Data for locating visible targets
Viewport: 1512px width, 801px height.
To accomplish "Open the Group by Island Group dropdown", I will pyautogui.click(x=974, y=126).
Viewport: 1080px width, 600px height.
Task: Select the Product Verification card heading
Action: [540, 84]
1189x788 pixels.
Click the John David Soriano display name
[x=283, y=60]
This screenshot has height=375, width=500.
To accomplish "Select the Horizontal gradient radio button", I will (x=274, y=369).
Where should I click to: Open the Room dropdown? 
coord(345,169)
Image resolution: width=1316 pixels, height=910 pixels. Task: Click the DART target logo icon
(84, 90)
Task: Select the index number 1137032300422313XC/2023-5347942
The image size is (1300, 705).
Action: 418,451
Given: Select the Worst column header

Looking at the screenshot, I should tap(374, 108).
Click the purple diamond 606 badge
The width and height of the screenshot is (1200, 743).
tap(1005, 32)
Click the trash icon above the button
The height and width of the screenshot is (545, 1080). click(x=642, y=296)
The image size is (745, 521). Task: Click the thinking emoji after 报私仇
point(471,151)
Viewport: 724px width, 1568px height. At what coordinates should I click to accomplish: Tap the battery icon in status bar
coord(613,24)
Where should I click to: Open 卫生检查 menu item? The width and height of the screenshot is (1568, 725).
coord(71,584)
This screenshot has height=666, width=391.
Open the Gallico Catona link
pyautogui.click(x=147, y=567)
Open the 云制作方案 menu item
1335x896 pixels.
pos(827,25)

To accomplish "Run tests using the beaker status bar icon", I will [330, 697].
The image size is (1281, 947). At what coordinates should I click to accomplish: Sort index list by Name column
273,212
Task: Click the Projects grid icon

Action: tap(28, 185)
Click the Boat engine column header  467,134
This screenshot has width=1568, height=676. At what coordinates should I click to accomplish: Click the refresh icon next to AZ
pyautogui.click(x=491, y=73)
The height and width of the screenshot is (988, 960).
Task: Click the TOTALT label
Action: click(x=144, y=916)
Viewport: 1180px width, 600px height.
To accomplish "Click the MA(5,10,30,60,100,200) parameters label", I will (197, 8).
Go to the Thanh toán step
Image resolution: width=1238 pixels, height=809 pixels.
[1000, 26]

→ Aim
Output the lines above as a numbered list, dropping any blank lines.

→ Full output
1. Viewport: 1512px width, 801px height.
2. To accomplish "Open the Group by Island Group dropdown", I will pyautogui.click(x=974, y=126).
3. Viewport: 1080px width, 600px height.
4. Task: Select the Product Verification card heading
5. Action: [540, 84]
6. 1189x788 pixels.
7. Click the John David Soriano display name
8. [x=283, y=60]
9. This screenshot has height=375, width=500.
10. To accomplish "Select the Horizontal gradient radio button", I will (x=274, y=369).
11. Where should I click to: Open the Room dropdown? 
12. coord(345,169)
13. Image resolution: width=1316 pixels, height=910 pixels. Task: Click the DART target logo icon
14. (84, 90)
15. Task: Select the index number 1137032300422313XC/2023-5347942
16. The image size is (1300, 705).
17. Action: 418,451
18. Given: Select the Worst column header
19. Looking at the screenshot, I should tap(374, 108).
20. Click the purple diamond 606 badge
21. The width and height of the screenshot is (1200, 743).
22. tap(1005, 32)
23. Click the trash icon above the button
24. The height and width of the screenshot is (545, 1080). click(x=642, y=296)
25. The image size is (745, 521). Task: Click the thinking emoji after 报私仇
26. point(471,151)
27. Viewport: 724px width, 1568px height. At what coordinates should I click to accomplish: Tap the battery icon in status bar
28. coord(613,24)
29. Where should I click to: Open 卫生检查 menu item? The width and height of the screenshot is (1568, 725).
30. coord(71,584)
31. This screenshot has height=666, width=391.
32. Open the Gallico Catona link
33. pyautogui.click(x=147, y=567)
34. Open the 云制作方案 menu item
35. 1335x896 pixels.
36. pos(827,25)
37. To accomplish "Run tests using the beaker status bar icon", I will [330, 697].
38. The image size is (1281, 947). At what coordinates should I click to accomplish: Sort index list by Name column
39. 273,212
40. Task: Click the Projects grid icon
41. Action: tap(28, 185)
42. Click the Boat engine column header  467,134
43. This screenshot has width=1568, height=676. At what coordinates should I click to accomplish: Click the refresh icon next to AZ
44. pyautogui.click(x=491, y=73)
45. The height and width of the screenshot is (988, 960).
46. Task: Click the TOTALT label
47. Action: click(x=144, y=916)
48. Viewport: 1180px width, 600px height.
49. To accomplish "Click the MA(5,10,30,60,100,200) parameters label", I will (197, 8).
50. Go to the Thanh toán step
51. Image resolution: width=1238 pixels, height=809 pixels.
52. [1000, 26]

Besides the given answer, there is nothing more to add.